### YOUR TASK
For each line of the data below, copy it if it holds the word "computer".

### AVAILABLE DATA
┌────────

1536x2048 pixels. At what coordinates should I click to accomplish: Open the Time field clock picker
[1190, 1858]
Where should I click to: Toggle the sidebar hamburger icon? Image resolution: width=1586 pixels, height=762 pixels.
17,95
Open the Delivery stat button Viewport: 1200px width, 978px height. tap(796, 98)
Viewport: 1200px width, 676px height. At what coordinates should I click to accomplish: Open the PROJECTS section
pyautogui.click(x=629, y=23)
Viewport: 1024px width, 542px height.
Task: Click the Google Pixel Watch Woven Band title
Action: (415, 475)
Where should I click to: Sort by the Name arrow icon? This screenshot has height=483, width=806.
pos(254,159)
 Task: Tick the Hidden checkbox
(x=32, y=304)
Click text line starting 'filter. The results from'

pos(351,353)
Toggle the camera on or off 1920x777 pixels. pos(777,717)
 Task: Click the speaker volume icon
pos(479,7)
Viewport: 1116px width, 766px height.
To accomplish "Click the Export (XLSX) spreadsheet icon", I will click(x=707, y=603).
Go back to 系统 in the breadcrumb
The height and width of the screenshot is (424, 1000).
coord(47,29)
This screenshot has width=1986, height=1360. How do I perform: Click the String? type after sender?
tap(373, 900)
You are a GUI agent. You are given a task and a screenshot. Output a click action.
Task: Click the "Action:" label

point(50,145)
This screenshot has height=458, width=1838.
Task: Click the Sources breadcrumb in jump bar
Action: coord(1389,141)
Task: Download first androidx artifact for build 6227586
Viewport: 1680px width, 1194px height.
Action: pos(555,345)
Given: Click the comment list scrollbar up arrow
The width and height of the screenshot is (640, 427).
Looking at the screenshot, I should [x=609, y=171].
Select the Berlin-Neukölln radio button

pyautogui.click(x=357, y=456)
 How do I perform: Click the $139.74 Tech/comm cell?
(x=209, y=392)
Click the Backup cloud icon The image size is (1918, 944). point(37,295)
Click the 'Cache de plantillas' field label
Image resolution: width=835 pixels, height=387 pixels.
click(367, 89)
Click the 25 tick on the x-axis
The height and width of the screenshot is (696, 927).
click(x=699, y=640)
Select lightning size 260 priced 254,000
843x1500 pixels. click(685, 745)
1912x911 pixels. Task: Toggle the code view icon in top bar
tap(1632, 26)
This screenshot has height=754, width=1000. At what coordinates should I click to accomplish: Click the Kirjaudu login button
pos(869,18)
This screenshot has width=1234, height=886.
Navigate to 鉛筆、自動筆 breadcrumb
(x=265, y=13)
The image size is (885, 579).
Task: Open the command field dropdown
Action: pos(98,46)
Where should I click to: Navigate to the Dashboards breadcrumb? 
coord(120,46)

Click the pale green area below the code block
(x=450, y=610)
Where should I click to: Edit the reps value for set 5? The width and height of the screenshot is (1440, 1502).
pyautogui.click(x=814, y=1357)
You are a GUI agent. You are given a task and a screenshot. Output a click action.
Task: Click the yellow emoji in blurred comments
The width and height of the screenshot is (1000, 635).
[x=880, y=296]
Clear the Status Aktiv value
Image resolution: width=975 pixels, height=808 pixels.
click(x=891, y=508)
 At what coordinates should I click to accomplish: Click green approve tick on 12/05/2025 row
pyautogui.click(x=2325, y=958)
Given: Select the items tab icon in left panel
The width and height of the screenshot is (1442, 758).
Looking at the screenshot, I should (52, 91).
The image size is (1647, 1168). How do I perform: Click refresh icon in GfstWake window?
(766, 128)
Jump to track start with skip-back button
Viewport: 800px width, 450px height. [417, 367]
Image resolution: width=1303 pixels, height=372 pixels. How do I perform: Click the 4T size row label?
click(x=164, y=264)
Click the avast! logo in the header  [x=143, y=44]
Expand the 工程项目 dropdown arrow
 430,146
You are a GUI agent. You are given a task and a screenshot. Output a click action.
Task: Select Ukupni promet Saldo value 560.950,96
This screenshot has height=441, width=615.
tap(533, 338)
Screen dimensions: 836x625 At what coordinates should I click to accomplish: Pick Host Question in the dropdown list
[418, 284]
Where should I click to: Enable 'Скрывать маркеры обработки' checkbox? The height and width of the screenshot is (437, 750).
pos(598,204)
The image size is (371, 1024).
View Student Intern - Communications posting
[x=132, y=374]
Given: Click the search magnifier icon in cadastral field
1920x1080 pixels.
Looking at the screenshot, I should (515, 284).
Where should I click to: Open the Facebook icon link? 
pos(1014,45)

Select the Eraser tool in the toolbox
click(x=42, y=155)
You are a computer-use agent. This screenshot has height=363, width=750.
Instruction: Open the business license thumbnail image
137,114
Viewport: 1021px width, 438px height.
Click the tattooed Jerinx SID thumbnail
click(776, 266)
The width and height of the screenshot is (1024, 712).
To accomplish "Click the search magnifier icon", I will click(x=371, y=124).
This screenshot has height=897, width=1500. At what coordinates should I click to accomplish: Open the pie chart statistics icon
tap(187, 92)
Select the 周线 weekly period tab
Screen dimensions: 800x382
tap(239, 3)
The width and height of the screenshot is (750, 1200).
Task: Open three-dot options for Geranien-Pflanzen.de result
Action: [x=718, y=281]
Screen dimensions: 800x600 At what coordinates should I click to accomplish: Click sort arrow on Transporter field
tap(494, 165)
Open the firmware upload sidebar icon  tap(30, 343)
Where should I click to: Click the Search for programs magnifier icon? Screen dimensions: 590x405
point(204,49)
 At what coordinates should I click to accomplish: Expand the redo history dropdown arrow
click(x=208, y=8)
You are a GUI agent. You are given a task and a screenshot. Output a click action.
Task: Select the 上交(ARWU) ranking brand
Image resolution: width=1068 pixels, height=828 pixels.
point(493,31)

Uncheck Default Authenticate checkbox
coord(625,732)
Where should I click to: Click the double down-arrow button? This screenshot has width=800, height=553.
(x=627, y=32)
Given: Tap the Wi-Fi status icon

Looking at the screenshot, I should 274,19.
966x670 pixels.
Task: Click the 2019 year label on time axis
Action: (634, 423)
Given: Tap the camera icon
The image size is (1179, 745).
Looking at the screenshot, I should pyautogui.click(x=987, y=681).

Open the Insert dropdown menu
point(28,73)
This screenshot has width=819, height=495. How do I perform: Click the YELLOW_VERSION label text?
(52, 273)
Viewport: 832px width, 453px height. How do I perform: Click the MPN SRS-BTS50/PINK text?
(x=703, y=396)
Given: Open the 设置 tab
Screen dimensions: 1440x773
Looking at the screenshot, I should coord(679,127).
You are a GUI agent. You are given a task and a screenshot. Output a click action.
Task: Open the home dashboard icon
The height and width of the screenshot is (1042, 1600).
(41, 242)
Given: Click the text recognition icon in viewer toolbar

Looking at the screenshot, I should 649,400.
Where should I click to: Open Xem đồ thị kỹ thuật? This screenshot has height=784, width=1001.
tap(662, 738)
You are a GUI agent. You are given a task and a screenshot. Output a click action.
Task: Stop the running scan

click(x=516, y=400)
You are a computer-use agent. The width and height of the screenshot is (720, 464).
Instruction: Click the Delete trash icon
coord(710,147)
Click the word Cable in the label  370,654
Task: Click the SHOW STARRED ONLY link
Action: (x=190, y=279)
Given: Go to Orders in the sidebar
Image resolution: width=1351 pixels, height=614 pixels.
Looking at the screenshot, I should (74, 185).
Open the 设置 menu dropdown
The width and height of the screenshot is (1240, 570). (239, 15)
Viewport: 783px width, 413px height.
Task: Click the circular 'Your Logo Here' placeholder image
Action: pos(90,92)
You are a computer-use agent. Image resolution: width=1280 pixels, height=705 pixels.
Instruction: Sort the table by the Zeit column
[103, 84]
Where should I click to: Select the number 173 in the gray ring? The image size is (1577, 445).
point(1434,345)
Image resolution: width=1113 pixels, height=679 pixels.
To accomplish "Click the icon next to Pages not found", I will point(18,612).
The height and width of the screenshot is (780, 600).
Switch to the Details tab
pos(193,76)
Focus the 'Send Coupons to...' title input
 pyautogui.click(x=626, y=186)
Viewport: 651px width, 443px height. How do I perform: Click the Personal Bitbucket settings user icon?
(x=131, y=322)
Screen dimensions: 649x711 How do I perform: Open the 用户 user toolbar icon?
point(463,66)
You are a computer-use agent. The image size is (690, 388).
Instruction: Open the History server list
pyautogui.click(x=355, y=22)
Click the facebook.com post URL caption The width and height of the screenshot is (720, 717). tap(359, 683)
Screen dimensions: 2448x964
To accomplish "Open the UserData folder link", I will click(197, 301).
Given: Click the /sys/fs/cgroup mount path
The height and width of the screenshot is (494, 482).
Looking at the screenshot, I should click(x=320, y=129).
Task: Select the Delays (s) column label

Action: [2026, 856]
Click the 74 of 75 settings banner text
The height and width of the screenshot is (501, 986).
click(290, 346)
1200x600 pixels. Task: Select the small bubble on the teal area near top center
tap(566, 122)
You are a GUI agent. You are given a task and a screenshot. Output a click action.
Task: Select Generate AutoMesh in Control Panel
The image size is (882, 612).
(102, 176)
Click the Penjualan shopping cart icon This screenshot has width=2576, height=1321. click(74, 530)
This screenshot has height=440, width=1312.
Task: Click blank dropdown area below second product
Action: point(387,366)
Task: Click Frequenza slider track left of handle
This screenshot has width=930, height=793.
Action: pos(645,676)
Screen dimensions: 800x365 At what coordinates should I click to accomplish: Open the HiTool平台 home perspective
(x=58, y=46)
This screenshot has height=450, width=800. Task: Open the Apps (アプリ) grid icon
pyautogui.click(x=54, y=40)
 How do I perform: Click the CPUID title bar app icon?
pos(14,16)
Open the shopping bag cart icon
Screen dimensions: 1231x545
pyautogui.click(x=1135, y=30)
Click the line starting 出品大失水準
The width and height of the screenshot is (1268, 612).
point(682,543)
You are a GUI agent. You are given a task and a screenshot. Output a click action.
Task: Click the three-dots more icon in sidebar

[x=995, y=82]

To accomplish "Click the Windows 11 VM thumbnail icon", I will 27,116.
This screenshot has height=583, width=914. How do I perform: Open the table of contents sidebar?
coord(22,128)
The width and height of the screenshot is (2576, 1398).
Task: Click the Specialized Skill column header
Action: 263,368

└────────

### TASK SOLUTION
You are a computer-use agent. This screenshot has height=363, width=750.
You are a computer-use agent. The width and height of the screenshot is (720, 464).
You are a computer-use agent. Image resolution: width=1280 pixels, height=705 pixels.
You are a computer-use agent. The image size is (690, 388).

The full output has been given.